[Dataset records]
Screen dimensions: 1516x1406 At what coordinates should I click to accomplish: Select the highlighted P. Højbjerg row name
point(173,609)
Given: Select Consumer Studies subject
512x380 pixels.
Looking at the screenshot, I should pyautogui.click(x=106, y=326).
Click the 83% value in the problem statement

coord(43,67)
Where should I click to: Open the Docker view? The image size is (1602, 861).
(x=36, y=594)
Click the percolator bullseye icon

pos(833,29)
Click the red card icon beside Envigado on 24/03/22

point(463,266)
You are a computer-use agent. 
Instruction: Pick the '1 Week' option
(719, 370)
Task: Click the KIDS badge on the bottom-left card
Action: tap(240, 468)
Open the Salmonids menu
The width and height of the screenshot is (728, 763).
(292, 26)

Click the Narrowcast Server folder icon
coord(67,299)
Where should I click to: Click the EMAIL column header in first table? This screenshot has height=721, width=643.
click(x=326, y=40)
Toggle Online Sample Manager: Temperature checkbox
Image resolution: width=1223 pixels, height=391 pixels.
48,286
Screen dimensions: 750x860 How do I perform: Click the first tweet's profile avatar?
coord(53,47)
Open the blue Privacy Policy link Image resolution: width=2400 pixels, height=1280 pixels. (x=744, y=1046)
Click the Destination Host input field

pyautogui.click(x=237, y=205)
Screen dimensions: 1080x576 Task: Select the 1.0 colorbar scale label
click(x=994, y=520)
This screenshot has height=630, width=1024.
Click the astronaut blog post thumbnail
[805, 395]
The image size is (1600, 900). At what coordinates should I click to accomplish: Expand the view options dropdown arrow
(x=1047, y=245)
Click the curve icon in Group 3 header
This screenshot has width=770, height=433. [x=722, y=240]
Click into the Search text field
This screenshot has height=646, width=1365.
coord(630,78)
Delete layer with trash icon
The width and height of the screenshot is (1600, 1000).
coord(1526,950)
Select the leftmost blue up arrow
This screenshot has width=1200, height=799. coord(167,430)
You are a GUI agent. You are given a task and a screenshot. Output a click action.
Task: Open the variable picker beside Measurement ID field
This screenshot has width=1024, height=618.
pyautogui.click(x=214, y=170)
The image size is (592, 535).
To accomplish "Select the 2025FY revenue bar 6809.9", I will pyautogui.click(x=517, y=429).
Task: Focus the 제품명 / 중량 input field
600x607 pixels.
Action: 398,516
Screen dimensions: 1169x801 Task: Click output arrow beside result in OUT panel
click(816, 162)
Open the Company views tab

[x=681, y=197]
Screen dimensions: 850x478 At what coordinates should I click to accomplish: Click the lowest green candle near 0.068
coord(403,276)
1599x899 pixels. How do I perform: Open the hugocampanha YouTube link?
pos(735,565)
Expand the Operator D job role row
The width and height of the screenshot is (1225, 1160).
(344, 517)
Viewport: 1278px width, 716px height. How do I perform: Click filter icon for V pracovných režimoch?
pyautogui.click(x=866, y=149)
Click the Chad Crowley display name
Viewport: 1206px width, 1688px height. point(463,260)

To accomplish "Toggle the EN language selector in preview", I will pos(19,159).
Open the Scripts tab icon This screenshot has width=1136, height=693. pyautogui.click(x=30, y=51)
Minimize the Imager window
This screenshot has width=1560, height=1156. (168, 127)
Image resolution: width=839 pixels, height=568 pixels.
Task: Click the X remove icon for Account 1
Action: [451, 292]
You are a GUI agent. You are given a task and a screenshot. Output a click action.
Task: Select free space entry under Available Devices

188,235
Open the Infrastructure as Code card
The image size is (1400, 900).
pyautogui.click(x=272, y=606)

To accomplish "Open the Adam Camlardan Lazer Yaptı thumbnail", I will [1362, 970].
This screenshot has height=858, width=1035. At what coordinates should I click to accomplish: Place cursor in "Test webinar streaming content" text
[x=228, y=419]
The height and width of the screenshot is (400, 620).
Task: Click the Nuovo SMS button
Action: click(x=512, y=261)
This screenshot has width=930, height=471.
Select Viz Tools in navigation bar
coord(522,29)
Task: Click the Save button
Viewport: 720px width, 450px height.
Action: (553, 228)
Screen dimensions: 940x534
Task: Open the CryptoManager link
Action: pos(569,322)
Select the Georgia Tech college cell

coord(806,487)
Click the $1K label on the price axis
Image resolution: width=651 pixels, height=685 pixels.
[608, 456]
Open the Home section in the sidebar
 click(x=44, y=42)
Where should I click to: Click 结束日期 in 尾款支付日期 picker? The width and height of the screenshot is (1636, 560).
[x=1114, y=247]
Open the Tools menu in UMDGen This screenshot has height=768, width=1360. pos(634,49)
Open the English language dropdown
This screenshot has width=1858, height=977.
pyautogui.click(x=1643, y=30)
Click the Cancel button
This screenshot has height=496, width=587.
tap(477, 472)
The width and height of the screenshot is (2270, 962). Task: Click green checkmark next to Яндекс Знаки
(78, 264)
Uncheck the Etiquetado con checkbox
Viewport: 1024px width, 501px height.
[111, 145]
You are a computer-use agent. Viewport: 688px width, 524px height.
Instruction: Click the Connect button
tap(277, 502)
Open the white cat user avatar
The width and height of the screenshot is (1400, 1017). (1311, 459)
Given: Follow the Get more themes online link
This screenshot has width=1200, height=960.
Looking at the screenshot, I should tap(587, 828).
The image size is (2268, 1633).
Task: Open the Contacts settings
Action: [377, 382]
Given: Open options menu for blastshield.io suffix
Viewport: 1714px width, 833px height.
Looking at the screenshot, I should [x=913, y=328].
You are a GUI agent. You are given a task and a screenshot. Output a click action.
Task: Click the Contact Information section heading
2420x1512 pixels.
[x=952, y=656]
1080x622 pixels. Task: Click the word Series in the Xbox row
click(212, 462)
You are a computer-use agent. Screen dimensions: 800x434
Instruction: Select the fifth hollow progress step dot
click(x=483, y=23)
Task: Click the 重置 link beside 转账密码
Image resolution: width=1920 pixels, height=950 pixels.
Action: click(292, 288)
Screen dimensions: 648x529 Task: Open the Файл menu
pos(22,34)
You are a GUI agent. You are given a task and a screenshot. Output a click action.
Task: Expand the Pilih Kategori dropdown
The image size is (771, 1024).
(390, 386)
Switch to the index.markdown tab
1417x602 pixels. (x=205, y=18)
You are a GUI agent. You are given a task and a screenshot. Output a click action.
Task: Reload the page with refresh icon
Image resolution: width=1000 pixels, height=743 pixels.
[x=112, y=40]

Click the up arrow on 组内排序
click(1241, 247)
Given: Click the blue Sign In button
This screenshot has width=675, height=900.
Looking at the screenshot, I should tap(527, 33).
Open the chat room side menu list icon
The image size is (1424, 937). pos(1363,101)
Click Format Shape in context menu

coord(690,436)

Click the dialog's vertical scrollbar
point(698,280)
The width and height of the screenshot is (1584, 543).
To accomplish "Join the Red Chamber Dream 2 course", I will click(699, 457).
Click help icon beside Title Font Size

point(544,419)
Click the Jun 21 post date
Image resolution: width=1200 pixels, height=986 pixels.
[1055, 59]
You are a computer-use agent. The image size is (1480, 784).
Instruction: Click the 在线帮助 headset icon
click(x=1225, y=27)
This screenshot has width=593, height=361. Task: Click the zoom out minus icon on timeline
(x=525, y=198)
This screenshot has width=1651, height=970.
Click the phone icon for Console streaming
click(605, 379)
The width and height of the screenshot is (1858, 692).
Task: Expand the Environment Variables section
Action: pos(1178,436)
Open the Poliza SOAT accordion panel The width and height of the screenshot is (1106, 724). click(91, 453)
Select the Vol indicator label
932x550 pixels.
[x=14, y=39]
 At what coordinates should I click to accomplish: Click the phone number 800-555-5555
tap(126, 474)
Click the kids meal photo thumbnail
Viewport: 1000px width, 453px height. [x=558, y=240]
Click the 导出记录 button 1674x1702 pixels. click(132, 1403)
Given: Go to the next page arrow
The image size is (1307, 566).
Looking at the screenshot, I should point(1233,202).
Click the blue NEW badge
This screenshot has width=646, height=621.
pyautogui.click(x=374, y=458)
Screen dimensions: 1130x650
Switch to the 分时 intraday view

## ABOUT THIS TASK
Copy exactly the lines above, starting at the opening line and finishing at the line in which "Given: Select Consumer Studies subject" occurs.

## TASK RESPONSE
Screen dimensions: 1516x1406 At what coordinates should I click to accomplish: Select the highlighted P. Højbjerg row name
point(173,609)
Given: Select Consumer Studies subject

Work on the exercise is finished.